=== Information supplied ===

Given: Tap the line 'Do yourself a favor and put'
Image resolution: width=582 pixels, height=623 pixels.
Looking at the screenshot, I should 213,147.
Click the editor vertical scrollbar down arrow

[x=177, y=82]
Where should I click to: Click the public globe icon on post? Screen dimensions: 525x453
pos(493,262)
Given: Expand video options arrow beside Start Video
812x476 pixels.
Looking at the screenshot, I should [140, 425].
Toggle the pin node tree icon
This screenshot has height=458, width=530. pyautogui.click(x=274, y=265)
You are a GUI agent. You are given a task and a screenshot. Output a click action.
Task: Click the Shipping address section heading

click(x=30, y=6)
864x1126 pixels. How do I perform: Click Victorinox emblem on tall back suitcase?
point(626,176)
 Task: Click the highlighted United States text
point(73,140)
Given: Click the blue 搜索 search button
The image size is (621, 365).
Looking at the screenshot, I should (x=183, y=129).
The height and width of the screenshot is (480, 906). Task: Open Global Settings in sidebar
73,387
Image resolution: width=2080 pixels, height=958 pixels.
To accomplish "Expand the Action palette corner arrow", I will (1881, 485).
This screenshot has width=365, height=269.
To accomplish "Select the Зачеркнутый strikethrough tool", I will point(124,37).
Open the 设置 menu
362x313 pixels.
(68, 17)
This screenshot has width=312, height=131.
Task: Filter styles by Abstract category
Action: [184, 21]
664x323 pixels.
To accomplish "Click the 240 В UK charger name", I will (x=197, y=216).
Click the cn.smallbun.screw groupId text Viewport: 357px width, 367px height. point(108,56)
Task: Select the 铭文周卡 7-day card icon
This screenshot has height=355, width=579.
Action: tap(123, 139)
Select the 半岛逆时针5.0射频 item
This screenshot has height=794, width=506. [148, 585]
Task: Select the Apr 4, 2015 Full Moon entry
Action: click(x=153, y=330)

===

### What to work on
Set down each record again, exactly as written.

### Task result
Given: Tap the line 'Do yourself a favor and put'
Image resolution: width=582 pixels, height=623 pixels.
Looking at the screenshot, I should 213,147.
Click the editor vertical scrollbar down arrow

[x=177, y=82]
Where should I click to: Click the public globe icon on post? Screen dimensions: 525x453
pos(493,262)
Given: Expand video options arrow beside Start Video
812x476 pixels.
Looking at the screenshot, I should [140, 425].
Toggle the pin node tree icon
This screenshot has height=458, width=530. pyautogui.click(x=274, y=265)
You are a GUI agent. You are given a task and a screenshot. Output a click action.
Task: Click the Shipping address section heading

click(x=30, y=6)
864x1126 pixels. How do I perform: Click Victorinox emblem on tall back suitcase?
point(626,176)
 Task: Click the highlighted United States text
point(73,140)
Given: Click the blue 搜索 search button
The image size is (621, 365).
Looking at the screenshot, I should (x=183, y=129).
The height and width of the screenshot is (480, 906). Task: Open Global Settings in sidebar
73,387
Image resolution: width=2080 pixels, height=958 pixels.
To accomplish "Expand the Action palette corner arrow", I will (1881, 485).
This screenshot has width=365, height=269.
To accomplish "Select the Зачеркнутый strikethrough tool", I will point(124,37).
Open the 设置 menu
362x313 pixels.
(68, 17)
This screenshot has width=312, height=131.
Task: Filter styles by Abstract category
Action: [184, 21]
664x323 pixels.
To accomplish "Click the 240 В UK charger name", I will (x=197, y=216).
Click the cn.smallbun.screw groupId text Viewport: 357px width, 367px height. point(108,56)
Task: Select the 铭文周卡 7-day card icon
This screenshot has height=355, width=579.
Action: tap(123, 139)
Select the 半岛逆时针5.0射频 item
This screenshot has height=794, width=506. [148, 585]
Task: Select the Apr 4, 2015 Full Moon entry
Action: click(x=153, y=330)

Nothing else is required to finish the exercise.